Voters clearly in the mood for another four blue years
The China Post news staffPresident Ma Ying-jeou won a second term, as was expected. He beat his rival Tsai Ing-wen of the Democratic Progressive Party in the presidential election by a margin of 6 percent yesterday, winning more than 688 million, or close to 52 percent, of the votes cast by the electorate. It wasn't by the margin with which he won the 2008 election, but was still an impressive showing given the not very impressive straw poll results that predicted a neck-and-neck race with James Soong, chairman of the People First Party running as an independent, posing as a spoiler. The outcome of the election, however, proved Soong wasn't the spoiler, garnering only less than 3 percent of the votes.
January 15, 2012, 1:03 am TWN
Ma was re-elected because the voters want the country steady as it goes. He was elected four years ago, thanks to President Chen Shui-bian, who is now doing time for corruption and graft. The voters were so fed up with Chen's corruption that they were ready to elect anybody but his anointed standard bearer, Frank Hsieh. An honest Ma has proved incorruptible and the voters turned out in droves to keep the man of probity at the helm of the state.
The Taiwan economy was in the doldrums while President Chen continued his brinksmanship hate-China policy in a vain attempt to create a Republic of Taiwan. At the beginning of his first term, Ma freed Taiwan from the self-exclusion Chen had imposed, and had an economic cooperation framework agreement, or ECFA, signed with the People's Republic of China to hedge against economic marginalization. Relations between the two sides of the Taiwan Strait have markedly improved to help the country survive the financial tsunami of 2008 almost unscathed.

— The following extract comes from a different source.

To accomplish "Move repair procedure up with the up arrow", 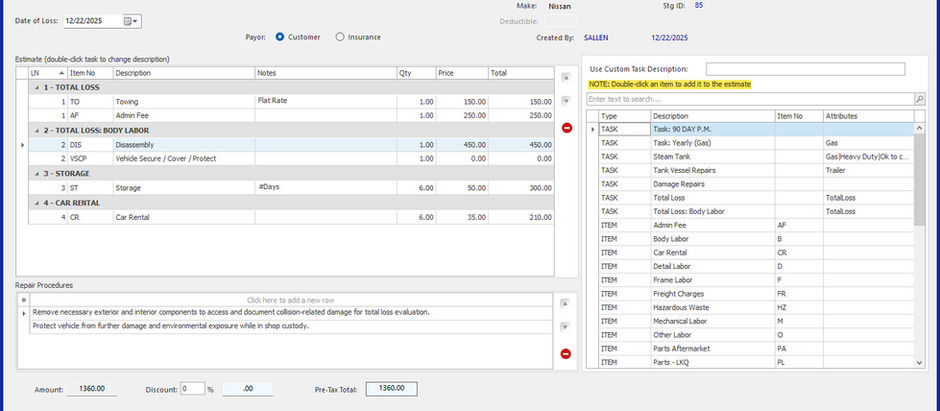I will [x=566, y=303].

On the other hand, Ma's pragmatic diplomacy has made it possible for Taiwan to keep all its diplomatic allies and enabled its people to visit most of the countries in the world without visas. To win the privilege of such travel isn't an insignificant achievement. The countries granting the privilege consider Taiwan a free, sovereign state, albeit by far the majority of them keep no diplomatic relations with Taiwan.

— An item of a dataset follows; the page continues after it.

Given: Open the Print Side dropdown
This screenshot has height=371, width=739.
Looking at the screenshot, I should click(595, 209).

Tsai couldn't convince the voters that she could continue a detente between Taiwan and China without accepting what is commonly known as the “1992 Consensus,” a tacit modus vivendi reached in that year under which both Taipei and Beijing are agreed that there is but “one China,” the connotations of which can be orally and separately enunciated. With the modus vivendi, the two parties to the dispute can shelve that dispute to reach a compromise to solve outstanding problems involving both of them. The ECFA was concluded in line with the “1992 Consensus” to work wonders for Taiwan's economy.
In lieu of the “1992 Consensus,” Tsai proposed a “Taiwan Consensus,” which Douglas Paal, a former director in Taipei of the American Institute in Taiwan, described as too hollow and showed that she had no real desire to start dialogue with Beijing to keep relations across the Strait as they currently stand. That is the perception the United States, Japan, the United Kingdom and the People's Republic of China have of her “Taiwan Consensus,” which she promised to bring about if she were elected. More than half of the people of Taiwan agreed with them, and came out to give Ma another four years to lead Taiwan as he has since 2008.

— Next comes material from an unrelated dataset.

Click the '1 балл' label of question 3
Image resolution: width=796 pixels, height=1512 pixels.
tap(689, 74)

The Democratic Progressive Party lost, but it finally left the shadow of President Chen. He got a leave from prison to attend funeral rites for his mother-in-law, where he stumped for his son running for the Legislative Yuan. Chen orated like he did in the past, but the son was defeated by a Democratic Progressive Party candidate. The disgraced former president has no more influence over the opposition party.